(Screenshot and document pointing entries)
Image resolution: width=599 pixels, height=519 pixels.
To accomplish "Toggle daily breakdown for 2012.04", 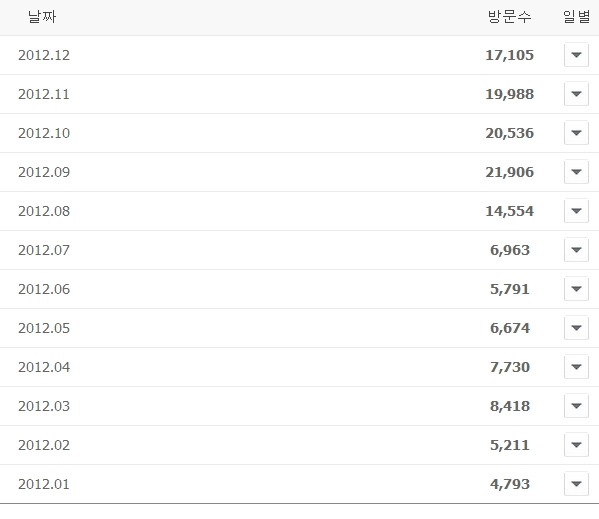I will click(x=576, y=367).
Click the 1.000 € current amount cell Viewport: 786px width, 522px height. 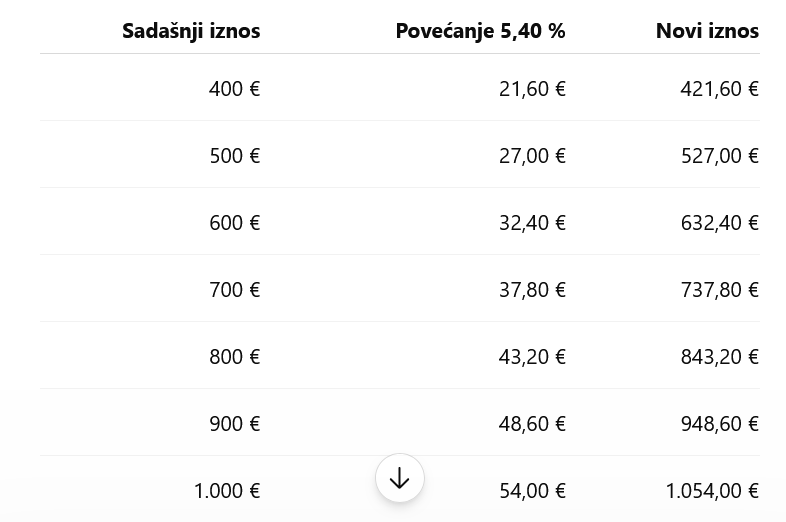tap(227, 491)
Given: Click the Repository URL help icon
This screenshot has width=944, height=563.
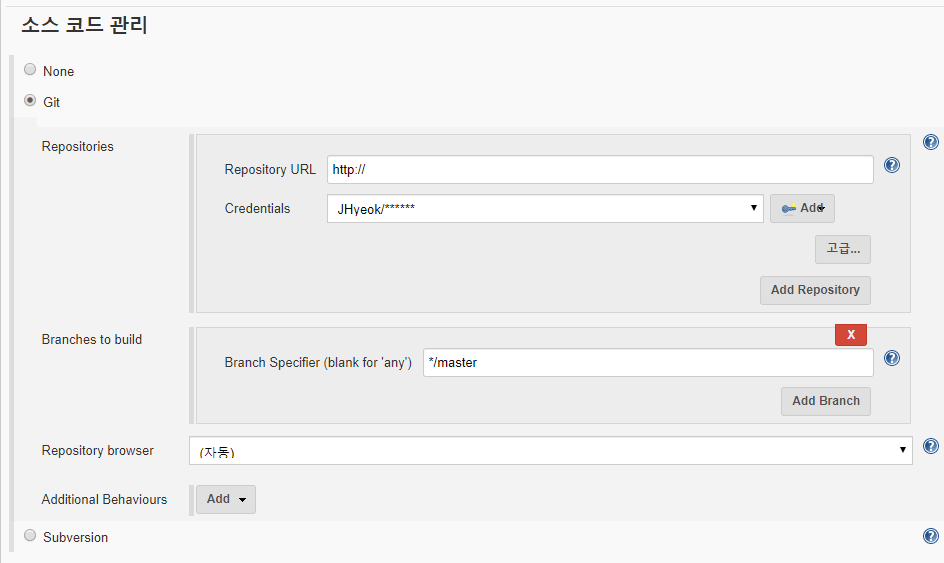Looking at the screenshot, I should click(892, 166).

## WORK REQUIRED
Repeat the entries word for word, starting at the line that contains "Given: Click the Repository URL help icon" and ending at the last line of the entries. Leave the pictures out.

## REPLY
Given: Click the Repository URL help icon
This screenshot has width=944, height=563.
Looking at the screenshot, I should click(892, 166).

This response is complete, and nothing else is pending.